DATASET CONTENT:
____

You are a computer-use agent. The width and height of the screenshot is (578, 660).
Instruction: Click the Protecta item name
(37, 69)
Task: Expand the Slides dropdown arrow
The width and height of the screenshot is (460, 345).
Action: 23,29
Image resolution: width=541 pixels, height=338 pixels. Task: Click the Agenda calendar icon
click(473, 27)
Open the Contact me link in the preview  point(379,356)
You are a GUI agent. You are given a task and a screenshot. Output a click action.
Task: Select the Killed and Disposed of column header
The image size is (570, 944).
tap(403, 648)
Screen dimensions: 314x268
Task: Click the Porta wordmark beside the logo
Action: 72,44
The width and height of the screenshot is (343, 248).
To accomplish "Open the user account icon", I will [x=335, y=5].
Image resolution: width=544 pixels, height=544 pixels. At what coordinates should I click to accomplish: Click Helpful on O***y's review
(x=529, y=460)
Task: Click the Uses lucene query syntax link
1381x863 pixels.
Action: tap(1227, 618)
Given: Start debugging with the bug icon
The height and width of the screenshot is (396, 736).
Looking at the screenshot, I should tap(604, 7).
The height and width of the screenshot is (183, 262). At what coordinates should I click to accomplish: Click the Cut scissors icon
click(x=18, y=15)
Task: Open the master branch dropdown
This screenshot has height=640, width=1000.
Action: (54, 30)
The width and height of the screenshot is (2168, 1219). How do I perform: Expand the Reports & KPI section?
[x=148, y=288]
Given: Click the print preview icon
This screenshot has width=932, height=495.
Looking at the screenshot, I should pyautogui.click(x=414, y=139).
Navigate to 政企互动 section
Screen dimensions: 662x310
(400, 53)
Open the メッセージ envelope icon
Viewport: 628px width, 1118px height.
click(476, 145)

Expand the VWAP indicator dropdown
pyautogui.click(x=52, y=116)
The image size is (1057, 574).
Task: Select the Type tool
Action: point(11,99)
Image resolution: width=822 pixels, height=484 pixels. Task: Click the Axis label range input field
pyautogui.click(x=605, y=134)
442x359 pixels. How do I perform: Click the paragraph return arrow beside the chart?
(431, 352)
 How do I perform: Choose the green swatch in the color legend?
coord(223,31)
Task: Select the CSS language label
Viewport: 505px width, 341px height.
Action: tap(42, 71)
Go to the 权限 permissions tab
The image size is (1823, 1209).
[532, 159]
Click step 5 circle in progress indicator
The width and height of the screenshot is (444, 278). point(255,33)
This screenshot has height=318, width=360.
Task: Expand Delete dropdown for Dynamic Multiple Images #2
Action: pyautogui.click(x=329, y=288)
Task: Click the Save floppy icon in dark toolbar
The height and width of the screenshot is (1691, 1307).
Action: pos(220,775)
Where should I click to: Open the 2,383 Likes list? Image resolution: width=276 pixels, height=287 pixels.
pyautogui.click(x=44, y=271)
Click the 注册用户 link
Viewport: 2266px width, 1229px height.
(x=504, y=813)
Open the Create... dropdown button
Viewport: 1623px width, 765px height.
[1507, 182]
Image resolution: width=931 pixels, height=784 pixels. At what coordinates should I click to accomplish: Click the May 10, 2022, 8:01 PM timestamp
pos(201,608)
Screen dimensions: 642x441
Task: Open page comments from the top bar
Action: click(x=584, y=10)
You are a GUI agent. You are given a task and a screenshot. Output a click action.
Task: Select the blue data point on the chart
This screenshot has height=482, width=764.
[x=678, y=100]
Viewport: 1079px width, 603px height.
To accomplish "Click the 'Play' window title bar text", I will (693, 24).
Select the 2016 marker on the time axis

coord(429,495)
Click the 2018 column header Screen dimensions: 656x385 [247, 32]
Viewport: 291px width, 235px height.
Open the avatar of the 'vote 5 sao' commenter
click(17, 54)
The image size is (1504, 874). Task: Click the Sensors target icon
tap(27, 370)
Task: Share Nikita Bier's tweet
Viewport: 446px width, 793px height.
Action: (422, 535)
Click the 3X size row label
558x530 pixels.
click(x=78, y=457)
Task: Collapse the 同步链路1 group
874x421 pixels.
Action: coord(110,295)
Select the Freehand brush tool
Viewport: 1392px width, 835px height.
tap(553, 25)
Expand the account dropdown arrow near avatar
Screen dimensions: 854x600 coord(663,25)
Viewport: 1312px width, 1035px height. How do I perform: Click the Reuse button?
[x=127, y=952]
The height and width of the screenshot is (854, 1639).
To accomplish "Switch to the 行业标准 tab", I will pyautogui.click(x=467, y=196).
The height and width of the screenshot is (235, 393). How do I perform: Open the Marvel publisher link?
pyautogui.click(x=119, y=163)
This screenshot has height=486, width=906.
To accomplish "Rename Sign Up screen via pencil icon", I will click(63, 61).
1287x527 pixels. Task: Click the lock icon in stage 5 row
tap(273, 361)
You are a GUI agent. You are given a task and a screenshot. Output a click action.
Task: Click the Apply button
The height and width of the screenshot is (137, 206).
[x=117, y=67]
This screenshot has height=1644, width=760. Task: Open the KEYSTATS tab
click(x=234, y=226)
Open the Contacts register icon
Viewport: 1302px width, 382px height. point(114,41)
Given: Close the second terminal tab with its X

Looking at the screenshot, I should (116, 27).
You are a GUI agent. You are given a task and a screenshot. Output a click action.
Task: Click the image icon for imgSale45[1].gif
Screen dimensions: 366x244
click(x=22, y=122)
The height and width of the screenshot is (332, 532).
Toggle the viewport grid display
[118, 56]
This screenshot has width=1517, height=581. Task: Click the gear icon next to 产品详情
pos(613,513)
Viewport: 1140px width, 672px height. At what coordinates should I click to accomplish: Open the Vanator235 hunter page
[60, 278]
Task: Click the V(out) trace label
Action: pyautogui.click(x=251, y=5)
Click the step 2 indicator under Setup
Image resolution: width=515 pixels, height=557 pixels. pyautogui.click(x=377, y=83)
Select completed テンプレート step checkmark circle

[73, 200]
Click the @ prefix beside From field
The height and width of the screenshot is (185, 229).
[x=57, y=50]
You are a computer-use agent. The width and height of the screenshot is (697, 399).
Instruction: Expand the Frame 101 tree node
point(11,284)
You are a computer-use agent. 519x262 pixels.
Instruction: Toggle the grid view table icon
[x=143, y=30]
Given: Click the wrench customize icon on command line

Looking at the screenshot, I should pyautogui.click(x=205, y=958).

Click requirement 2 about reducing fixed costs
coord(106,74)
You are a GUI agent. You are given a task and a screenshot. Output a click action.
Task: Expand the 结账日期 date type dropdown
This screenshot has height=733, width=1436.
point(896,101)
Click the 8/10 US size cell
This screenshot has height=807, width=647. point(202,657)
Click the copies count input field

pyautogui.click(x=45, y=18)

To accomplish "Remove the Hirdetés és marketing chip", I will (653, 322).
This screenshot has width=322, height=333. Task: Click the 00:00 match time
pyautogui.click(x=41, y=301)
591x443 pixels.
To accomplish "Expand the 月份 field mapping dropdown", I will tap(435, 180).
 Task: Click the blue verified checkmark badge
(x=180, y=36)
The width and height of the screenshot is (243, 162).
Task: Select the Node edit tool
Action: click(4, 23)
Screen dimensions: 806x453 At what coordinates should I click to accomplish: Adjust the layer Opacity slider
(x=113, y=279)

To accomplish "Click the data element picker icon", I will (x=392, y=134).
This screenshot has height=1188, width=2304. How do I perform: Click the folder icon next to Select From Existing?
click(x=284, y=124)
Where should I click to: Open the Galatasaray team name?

____

GOAL: Reproduce all of the records above, line for line, with no changes.

EXERCISE SOLUTION:
You are a computer-use agent. The width and height of the screenshot is (578, 660).
Instruction: Click the Protecta item name
(37, 69)
Task: Expand the Slides dropdown arrow
The width and height of the screenshot is (460, 345).
Action: 23,29
Image resolution: width=541 pixels, height=338 pixels. Task: Click the Agenda calendar icon
click(473, 27)
Open the Contact me link in the preview  point(379,356)
You are a GUI agent. You are given a task and a screenshot. Output a click action.
Task: Select the Killed and Disposed of column header
The image size is (570, 944).
tap(403, 648)
Screen dimensions: 314x268
Task: Click the Porta wordmark beside the logo
Action: 72,44
The width and height of the screenshot is (343, 248).
To accomplish "Open the user account icon", I will [x=335, y=5].
Image resolution: width=544 pixels, height=544 pixels. At what coordinates should I click to accomplish: Click Helpful on O***y's review
(x=529, y=460)
Task: Click the Uses lucene query syntax link
1381x863 pixels.
Action: tap(1227, 618)
Given: Start debugging with the bug icon
The height and width of the screenshot is (396, 736).
Looking at the screenshot, I should tap(604, 7).
The height and width of the screenshot is (183, 262). At what coordinates should I click to accomplish: Click the Cut scissors icon
click(x=18, y=15)
Task: Open the master branch dropdown
This screenshot has height=640, width=1000.
Action: (54, 30)
The width and height of the screenshot is (2168, 1219). How do I perform: Expand the Reports & KPI section?
[x=148, y=288]
Given: Click the print preview icon
This screenshot has width=932, height=495.
Looking at the screenshot, I should pyautogui.click(x=414, y=139).
Navigate to 政企互动 section
Screen dimensions: 662x310
(400, 53)
Open the メッセージ envelope icon
Viewport: 628px width, 1118px height.
click(476, 145)

Expand the VWAP indicator dropdown
pyautogui.click(x=52, y=116)
The image size is (1057, 574).
Task: Select the Type tool
Action: point(11,99)
Image resolution: width=822 pixels, height=484 pixels. Task: Click the Axis label range input field
pyautogui.click(x=605, y=134)
442x359 pixels. How do I perform: Click the paragraph return arrow beside the chart?
(431, 352)
 How do I perform: Choose the green swatch in the color legend?
coord(223,31)
Task: Select the CSS language label
Viewport: 505px width, 341px height.
Action: tap(42, 71)
Go to the 权限 permissions tab
The image size is (1823, 1209).
[532, 159]
Click step 5 circle in progress indicator
The width and height of the screenshot is (444, 278). point(255,33)
This screenshot has height=318, width=360.
Task: Expand Delete dropdown for Dynamic Multiple Images #2
Action: pyautogui.click(x=329, y=288)
Task: Click the Save floppy icon in dark toolbar
The height and width of the screenshot is (1691, 1307).
Action: pos(220,775)
Where should I click to: Open the 2,383 Likes list? Image resolution: width=276 pixels, height=287 pixels.
pyautogui.click(x=44, y=271)
Click the 注册用户 link
Viewport: 2266px width, 1229px height.
(x=504, y=813)
Open the Create... dropdown button
Viewport: 1623px width, 765px height.
[1507, 182]
Image resolution: width=931 pixels, height=784 pixels. At what coordinates should I click to accomplish: Click the May 10, 2022, 8:01 PM timestamp
pos(201,608)
Screen dimensions: 642x441
Task: Open page comments from the top bar
Action: click(x=584, y=10)
You are a GUI agent. You are given a task and a screenshot. Output a click action.
Task: Select the blue data point on the chart
This screenshot has height=482, width=764.
[x=678, y=100]
Viewport: 1079px width, 603px height.
To accomplish "Click the 'Play' window title bar text", I will (693, 24).
Select the 2016 marker on the time axis

coord(429,495)
Click the 2018 column header Screen dimensions: 656x385 [247, 32]
Viewport: 291px width, 235px height.
Open the avatar of the 'vote 5 sao' commenter
click(17, 54)
The image size is (1504, 874). Task: Click the Sensors target icon
tap(27, 370)
Task: Share Nikita Bier's tweet
Viewport: 446px width, 793px height.
Action: (422, 535)
Click the 3X size row label
558x530 pixels.
click(x=78, y=457)
Task: Collapse the 同步链路1 group
874x421 pixels.
Action: coord(110,295)
Select the Freehand brush tool
Viewport: 1392px width, 835px height.
tap(553, 25)
Expand the account dropdown arrow near avatar
Screen dimensions: 854x600 coord(663,25)
Viewport: 1312px width, 1035px height. How do I perform: Click the Reuse button?
[x=127, y=952]
The height and width of the screenshot is (854, 1639).
To accomplish "Switch to the 行业标准 tab", I will pyautogui.click(x=467, y=196).
The height and width of the screenshot is (235, 393). How do I perform: Open the Marvel publisher link?
pyautogui.click(x=119, y=163)
This screenshot has height=486, width=906.
To accomplish "Rename Sign Up screen via pencil icon", I will click(63, 61).
1287x527 pixels. Task: Click the lock icon in stage 5 row
tap(273, 361)
You are a GUI agent. You are given a task and a screenshot. Output a click action.
Task: Click the Apply button
The height and width of the screenshot is (137, 206).
[x=117, y=67]
This screenshot has height=1644, width=760. Task: Open the KEYSTATS tab
click(x=234, y=226)
Open the Contacts register icon
Viewport: 1302px width, 382px height. point(114,41)
Given: Close the second terminal tab with its X

Looking at the screenshot, I should (116, 27).
You are a GUI agent. You are given a task and a screenshot. Output a click action.
Task: Click the image icon for imgSale45[1].gif
Screen dimensions: 366x244
click(x=22, y=122)
The height and width of the screenshot is (332, 532).
Toggle the viewport grid display
[118, 56]
This screenshot has width=1517, height=581. Task: Click the gear icon next to 产品详情
pos(613,513)
Viewport: 1140px width, 672px height. At what coordinates should I click to accomplish: Open the Vanator235 hunter page
[60, 278]
Task: Click the V(out) trace label
Action: pyautogui.click(x=251, y=5)
Click the step 2 indicator under Setup
Image resolution: width=515 pixels, height=557 pixels. pyautogui.click(x=377, y=83)
Select completed テンプレート step checkmark circle

[73, 200]
Click the @ prefix beside From field
The height and width of the screenshot is (185, 229).
[x=57, y=50]
You are a computer-use agent. The width and height of the screenshot is (697, 399).
Instruction: Expand the Frame 101 tree node
point(11,284)
You are a computer-use agent. 519x262 pixels.
Instruction: Toggle the grid view table icon
[x=143, y=30]
Given: Click the wrench customize icon on command line

Looking at the screenshot, I should pyautogui.click(x=205, y=958).

Click requirement 2 about reducing fixed costs
coord(106,74)
You are a GUI agent. You are given a task and a screenshot. Output a click action.
Task: Expand the 结账日期 date type dropdown
This screenshot has height=733, width=1436.
point(896,101)
Click the 8/10 US size cell
This screenshot has height=807, width=647. point(202,657)
Click the copies count input field

pyautogui.click(x=45, y=18)

To accomplish "Remove the Hirdetés és marketing chip", I will (653, 322).
This screenshot has width=322, height=333. Task: Click the 00:00 match time
pyautogui.click(x=41, y=301)
591x443 pixels.
To accomplish "Expand the 月份 field mapping dropdown", I will tap(435, 180).
 Task: Click the blue verified checkmark badge
(x=180, y=36)
The width and height of the screenshot is (243, 162).
Task: Select the Node edit tool
Action: click(4, 23)
Screen dimensions: 806x453 At what coordinates should I click to accomplish: Adjust the layer Opacity slider
(x=113, y=279)

To accomplish "Click the data element picker icon", I will (x=392, y=134).
This screenshot has height=1188, width=2304. How do I perform: Click the folder icon next to Select From Existing?
click(x=284, y=124)
Where should I click to: Open the Galatasaray team name?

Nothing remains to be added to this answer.